*Edit has now closed – September 2018*
Edit is new to Bristol’s Cheltenham Road, just along from Turtle Bay, and very unassuming from the outside. A few weekends ago we were invited in for lunch by co-owner Rhi.
First impressions – different! A disco light twirling around the floor, black walls and a DJ greeted us. Yes, a DJ; at 1 pm. That’s because Edit’s concept is pretty unusual. As well as food and drinks, they have a super cool Klipsch audiophile sound system which they use to mix ‘music from the cosmos‘ whilst you eat, whatever time of day it is. This is something they’ve borrowed from Tokyo where music like this plays an integral part in many restaurants.
We were sat in the corner next to a big window and handed two menus – drinks and food. Although Edit runs a small plates menu, they do also have a lunch deal which is priced at £10 for one small plate and bigger dish. Individually, to order these items separately, you’re looking at between £13-£15 so it’s a great deal if you’re eating at the weekend between 12-3pm.
This is what we opted for:
Sides of pickled cucumber and kimchi arrived before our small plates to whet our appetite. The pickled cucumber was awesome – salty, sharp and moreish whilst still retaining its crunch. The kimchi was far from authentic though, and I have a feeling they’d rushed the fermentation stage and used fresh chilli in place of gochugaru which is why it was pale in colour and packed a real punch heat wise. Perhaps they could try my recipe?
For our small plates:
I had the fried squid with mango and pineapple starter and Dave had the mushroom and miso bao but in reality, as you’d expect, we shared everything!

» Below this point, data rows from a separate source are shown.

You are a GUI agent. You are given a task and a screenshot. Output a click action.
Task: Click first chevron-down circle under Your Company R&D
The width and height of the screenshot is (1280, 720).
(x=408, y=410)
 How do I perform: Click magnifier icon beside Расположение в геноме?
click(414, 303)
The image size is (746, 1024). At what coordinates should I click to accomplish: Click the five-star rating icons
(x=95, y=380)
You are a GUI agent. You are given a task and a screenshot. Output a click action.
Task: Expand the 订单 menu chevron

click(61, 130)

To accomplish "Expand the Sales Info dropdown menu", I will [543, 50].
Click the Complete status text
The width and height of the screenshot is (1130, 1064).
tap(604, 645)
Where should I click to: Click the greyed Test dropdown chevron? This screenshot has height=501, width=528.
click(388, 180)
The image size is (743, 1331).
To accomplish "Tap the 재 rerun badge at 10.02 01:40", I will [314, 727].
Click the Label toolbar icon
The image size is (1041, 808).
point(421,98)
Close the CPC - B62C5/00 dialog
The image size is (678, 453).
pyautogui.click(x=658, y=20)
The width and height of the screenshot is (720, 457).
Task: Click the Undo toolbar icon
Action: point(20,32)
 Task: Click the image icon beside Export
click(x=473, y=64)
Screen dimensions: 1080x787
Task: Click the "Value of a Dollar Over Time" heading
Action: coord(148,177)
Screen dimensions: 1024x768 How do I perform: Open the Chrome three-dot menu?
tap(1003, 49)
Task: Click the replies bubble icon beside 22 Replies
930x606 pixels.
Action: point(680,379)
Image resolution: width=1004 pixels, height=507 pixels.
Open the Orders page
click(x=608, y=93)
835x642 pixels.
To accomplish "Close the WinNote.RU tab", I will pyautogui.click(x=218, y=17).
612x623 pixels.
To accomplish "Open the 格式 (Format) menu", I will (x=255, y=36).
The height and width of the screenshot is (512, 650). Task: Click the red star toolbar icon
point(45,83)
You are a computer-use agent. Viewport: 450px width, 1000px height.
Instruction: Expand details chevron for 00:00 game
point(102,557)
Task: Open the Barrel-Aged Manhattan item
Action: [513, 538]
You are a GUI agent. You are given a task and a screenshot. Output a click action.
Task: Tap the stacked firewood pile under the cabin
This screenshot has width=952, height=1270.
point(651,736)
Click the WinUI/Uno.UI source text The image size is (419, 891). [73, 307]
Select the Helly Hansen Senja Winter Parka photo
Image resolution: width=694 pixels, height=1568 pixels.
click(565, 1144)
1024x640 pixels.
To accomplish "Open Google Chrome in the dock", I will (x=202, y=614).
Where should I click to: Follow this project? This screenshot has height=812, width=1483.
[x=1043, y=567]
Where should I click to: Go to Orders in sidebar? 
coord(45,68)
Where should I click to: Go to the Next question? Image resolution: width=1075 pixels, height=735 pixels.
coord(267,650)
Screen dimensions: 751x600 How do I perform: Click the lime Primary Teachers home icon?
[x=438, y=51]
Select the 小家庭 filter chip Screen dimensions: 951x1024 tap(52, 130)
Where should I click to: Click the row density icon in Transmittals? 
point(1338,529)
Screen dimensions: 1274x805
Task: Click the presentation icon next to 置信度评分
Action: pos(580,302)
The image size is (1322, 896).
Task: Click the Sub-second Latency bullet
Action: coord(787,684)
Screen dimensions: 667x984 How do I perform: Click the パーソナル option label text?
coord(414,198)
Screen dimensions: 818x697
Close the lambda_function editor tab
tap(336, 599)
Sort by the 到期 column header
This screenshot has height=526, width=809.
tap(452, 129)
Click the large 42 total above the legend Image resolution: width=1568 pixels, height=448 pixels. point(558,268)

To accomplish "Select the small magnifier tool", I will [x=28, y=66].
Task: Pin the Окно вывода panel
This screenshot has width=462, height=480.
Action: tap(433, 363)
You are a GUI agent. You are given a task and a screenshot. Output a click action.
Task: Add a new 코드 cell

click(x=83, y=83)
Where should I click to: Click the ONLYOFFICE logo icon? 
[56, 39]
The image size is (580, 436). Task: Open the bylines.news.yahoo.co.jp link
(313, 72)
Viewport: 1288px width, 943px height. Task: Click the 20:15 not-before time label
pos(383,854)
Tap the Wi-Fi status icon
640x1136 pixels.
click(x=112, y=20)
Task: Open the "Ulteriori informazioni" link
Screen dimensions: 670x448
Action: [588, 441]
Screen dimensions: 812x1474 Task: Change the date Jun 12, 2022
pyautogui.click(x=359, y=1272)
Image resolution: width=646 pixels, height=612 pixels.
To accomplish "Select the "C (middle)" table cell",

The squid was the stand out dish of the meal. The batter was crispy, salty and spicy and the portion was generous but we were particularly impressed with that salsa. The delicately diced pieces of fresh mango and red chilli were hard to eat with chopsticks but a perfect accompaniment for the squid!
We also really enjoyed the bao and were pleased to see it was a full steamed bun as opposed to the open variety. The dough wasn’t quite there and it didn’t have that soft pillowy feel you hope for. But, the miso and mushroom filling was really tasty. The only thing missing was some dipping sauces – it would have been nice to have a bottle of soy sauce on the table perhaps.
For our larger plates:
There were four options available and all of them noodle based. Which was fine with me. I went for the roasted mushroom pho and Dave had the stirfry chicken noodle salad with radish, peanut and sesame. It wasn’t a salad however, it was a bowl of stirfry.
Dave’s chicken noodle dish was nice but no better than something we’d whip up on a weekday night. I think at £8.75 for a relatively small bowl, this would have been disappointing if ordered on its own.
My pho was a sad affair. Where were the chillis, the lime juice and the fresh coriander (asked for on the side, twice)? Where was the flavour? The menu hinted at rich earthy flavours of roasted mushrooms but the reality was a bean sprout heavy stirfry with a puddle of vegetable stock for sauce. It really failed to hit the mark.
I know that Vietnamese flavours are complex and can be difficult to get right so before I write this dish off completely, I’d like to go another time and try the pho once Edit is properly bedded in and they are more confident in their offering. It’d be good to get proper pho somewhere other than the chain on Corn Street.
In Conclusion:
We enjoyed our lunch at Edit mainly for the unusual environment. At first, we were unsure about the strange ambient sounds but they actually created a very calming atmosphere and added to our experience.
Clearly, some of the food wasn’t up to scratch and I’m nervous that their menu falls into the ‘Miscellasian’ bracket but I think Edit can pull it back. The kitchen team showed great skill and promise with some of their dishes but inexperience and lack of knowledge with others. I wonder if they’d be better sticking to just one Asian cuisine (eg Japanese) and not flirting around with Korean and Vietnamese unless they’ve spent time perfecting the art.
I will return in a few months and see how they’re getting on. As an independent offering something new and brave to the Bristol food scene, I wish them all the best. It would be great to see them succeed.